House Passes Bill to Locate Orphaned Oil and Gas Wells

AWRRDA Passed with Broad, Bipartisan Support

April 30, 2024
Austin Matheny-Kawesch, (858) 395-5577, amatheny@edf.org

WASHINGTON, D.C. — Today the House of Representatives passed the Abandoned Well Remediation Research and Development Act (AWRRDA) 333 to 75. The bipartisan bill now moves to the Senate, where it is expected to also receive bipartisan support.

“Orphaned oil and gas wells threaten public health and safety, the water we drink and the climate,” said Environmental Defense Fund director and senior attorney for energy transition Adam Peltz. “This essential bipartisan bill will fund the research necessary to improve well plugging practices, find unregistered orphan wells in hard-to-reach places like streams, forests, farmland and backyards, and develop beneficial clean energy uses for end-of-life wells.
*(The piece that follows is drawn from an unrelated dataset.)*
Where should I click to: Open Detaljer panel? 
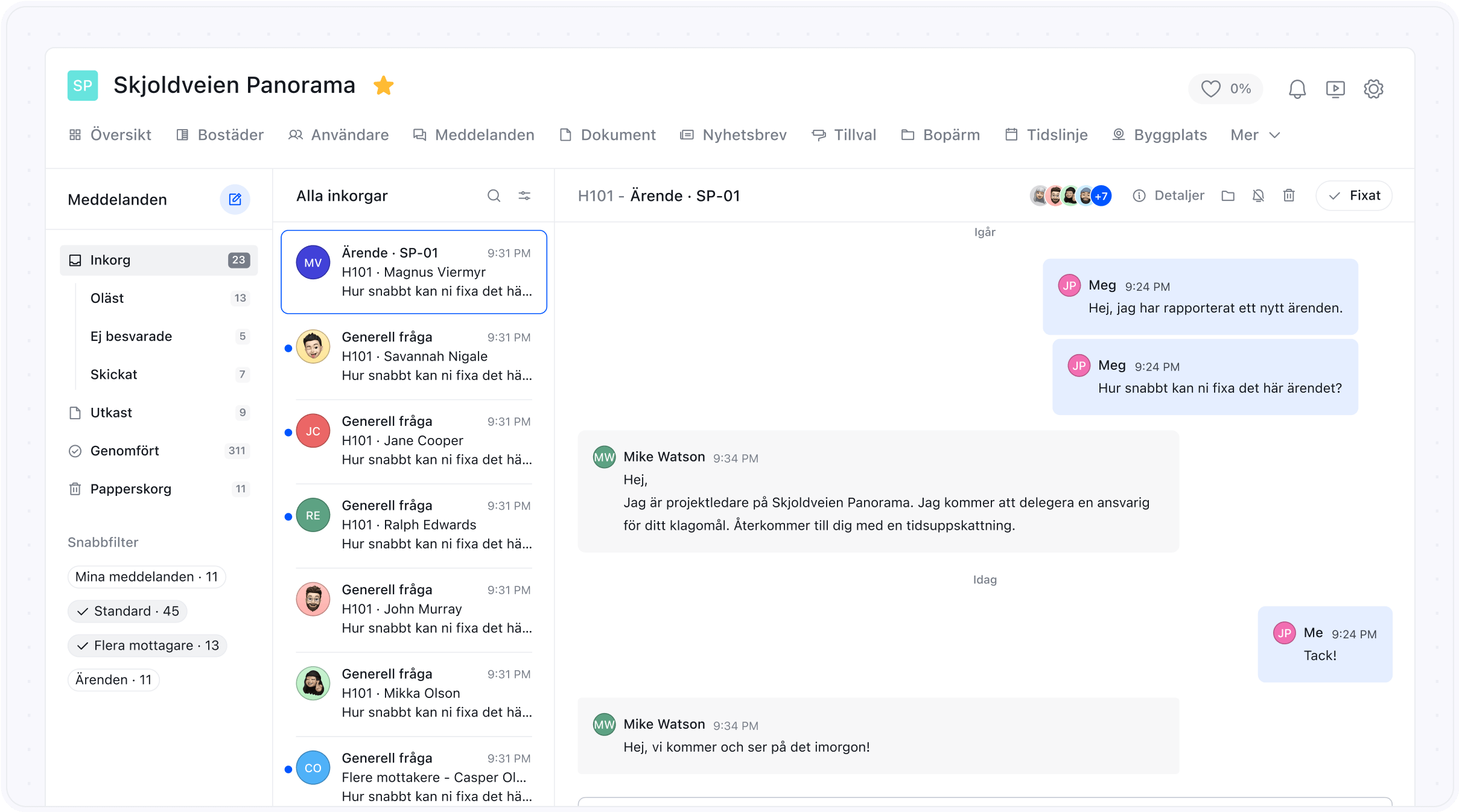tap(1169, 195)
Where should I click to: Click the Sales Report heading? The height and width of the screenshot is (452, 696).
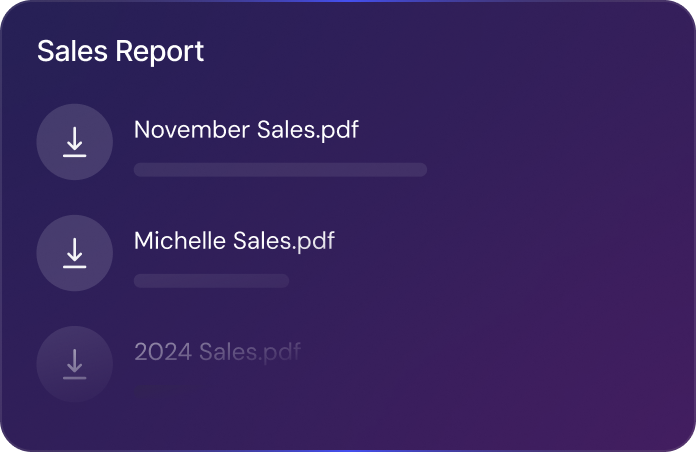pyautogui.click(x=120, y=52)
This bill will create jobs and benefit public health, particularly for communities overburdened by legacy oil and gas development – and now the Senate should take up this bill so that President Biden can sign it into law.”

This important bipartisan legislation would invest more than $150 million over the next five years to help find an estimated 800,000 undocumented orphan wells, reuse those we can for beneficial purposes and ultimately close the rest more effectively and affordably.
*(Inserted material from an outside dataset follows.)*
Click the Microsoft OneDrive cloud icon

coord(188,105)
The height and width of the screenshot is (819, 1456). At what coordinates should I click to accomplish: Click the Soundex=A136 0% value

AWRRDA provides funding to research how to improve well plugging, locate undocumented orphan wells and study potential uses for both orphan and end-of-life wells. While responsible well operators promptly plug their oil and gas wells when they run dry, many orphan wells have been improperly abandoned for decades or more. Hard-to-reach locations coupled with unknown well architecture, crumbling steel casings and unexpected objects downhole like telephone poles, rolled up carpets and even cannon balls make orphan well plugging especially challenging.